**Reading passage:**

==========

I submit that there need not be a “generation gap” in a Christian household in 1970. There should be, on the contrary, a divinely ordained accord, because the family is the fundamental unit of society. “God setteth the solitary in families” (Ps. 68:6), and vests in each head thereof the prerogative and responsibility to rule his household for Him. But such a rule can be exercised only through the Word of God, because it must not be autocractic arbitrary, or vacillating. Far be the thought that it savour of legal or whimsical mandates and dicta. However, for a household to be ruled for God, the father must accept and act upon his ordained place of honour and responsibility within the family context.

I wonder if we really understand this. Are we tuned to the wavelength of Ephesians 6:4, “Ye fathers, provoke not your children to wrath”. Nothing that we do as parents in the home should be merely to please ourselves. Nothing that we decree, nothing that we allow, nothing that we sponsor, should be with reference only to our personal and natural preferences. On the contrary, the will of God should be the goal of domestic government, and the Word of God is the reservoir of such knowledge and instruction.

Preventively, we are not to provoke our children to wrath but, constructively, we are exhorted to bring them up in the discipline and admonition of the Lord. Moreover my beloved brethren, a Christian father is entitled, even before his children are born, to be in the exercise Godward of this particular confidence. The Lord said concerning Abraham, before Isaac arrived on the scene, and before Keturah’s children were in view, “I know him, that he will command his children and his household after him, and they shall keep the way of the Lord.” Now, is not that a remarkable text! Abraham “will command his children and his household after him”, followed by that before-the-fact assurance, “and they shall keep the way of the Lord”.

And so we are given a divine commission, with no option, to bring our children up as disciples of the Lord. But I have detected, down through the years, a tendency in certain quarters (which is of course subconscious rather than premeditated) to do just the opposite. I have an inner conviction that this tendency treats the children as though they are not entitled to share the commonwealth of spiritual privileges that the father and mother possess. They are rather lectured from their earliest days that they are lost and hell-bound, on their way to hopeless, eternal perdition. If they are taken to Assembly meetings, quite often they are consigned to a back row, often with a “no man’s land” between their chairs and the chairs of their parents. What a pity! What are we doing with these children which God gives us to bring up for Him? We are in effect saying to them; “You have no part nor lot in this matter; we are on our way to Canaan, but you are in Egypt and you are going to stay in Egypt until you are old enough to make the decision which you are too young to make right now.” We thus encourage them to feel that they are not involved with us in our spiritual activities or able to participate in any way, shape or form.

==========

**Required tasks:**
A. Answer these questions from the passage on Christian fathers:
(i) Which Bible reference is given for "God setteth the solitary in families"?
(ii) Of whom did the Lord say, "I know him, that he will command his children and his household after him"?
(iii) At Assembly meetings, where are the children often consigned?
B. Carry the passage on Christian fathers forward from its last sentence.

**Data excerpt:**
==========

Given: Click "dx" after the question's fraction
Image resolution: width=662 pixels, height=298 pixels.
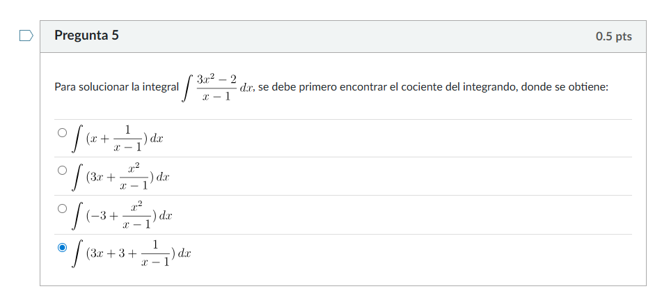Looking at the screenshot, I should click(x=247, y=88).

==========

**Answers by task:**
A.
(i) Ps. 68:6
(ii) Abraham
(iii) To a back row

B.
I suggest, in the light of God’s revelation, that such a posture is not in accordance with His thoughts. And when I say this, beloved, I am not saying that our children do not require new birth. I am not for a moment suggesting that they do not need to be redeemed. But this is God’s work! Our work is to bring them in the discipline and admonition of the Lord. Our work is to take them to Assembly meetings, and to seat them beside us, thus encouraging them to feel that what we are enjoying and entering into is open to them to enter into and enjoy.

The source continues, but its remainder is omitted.